3. Meanwhile the Appellant has commenced the process of execution of the said judgment by requesting a copy of the judgment and extracting a decree herein.
4. That the intended execution will totally paralyze the Respondents’ business occasioning great loss and damage.
5. The execution shall equally render the Respondents’ appeal nugatory and be in violation of its Constitutional right of appeal as an aggrieved party.
6. That it is in the interests of justice that the Application herein be allowed.
4. The Appellant/Respondent opposed the application through his Replying Affidavit dated 12th July 2023 wherein he states that the application is incurably defective, incompetent, bad in law and an abuse of the court process. He further states that the application does not meet the threshold set for the granting of orders for stay of execution pending appeal.
5. The Application was canvassed by written submissions which I have considered.

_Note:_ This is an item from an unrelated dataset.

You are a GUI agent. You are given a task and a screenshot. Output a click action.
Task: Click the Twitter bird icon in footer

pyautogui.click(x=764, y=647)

6. The gist of the Application is the prayer for an order of stay pending appeal before the Court of Appeal. Before I delve into determining the merits of the Application, I must consider whether this Court has jurisdiction to hear and determine such an Application.Whether an Application under Order 42 Rule 6 can be made after delivery of Judgment
7. Jurisdiction is everything as it gives the court authority to determine matters before it. This principle was explained in the case of Owners of the Motor Vessel “Lillian S” v Caltex Oil (Kenya) Ltd [1989] KLR 1. where Nyarangi J.A. held as follows: -“I think that it is reasonably plain that a question of jurisdiction ought to be raised at the earliest opportunity and the court seized of the matter is then obliged to decide the issue right away on the material before it. Jurisdiction is everything. Without it, a court has no power to make one more step. Where a court has no jurisdiction, there would be no basis for a continuation of proceedings pending other evidence. A court of law downs tools in respect of the matter before it the moment it holds the opinion that it is without jurisdiction.”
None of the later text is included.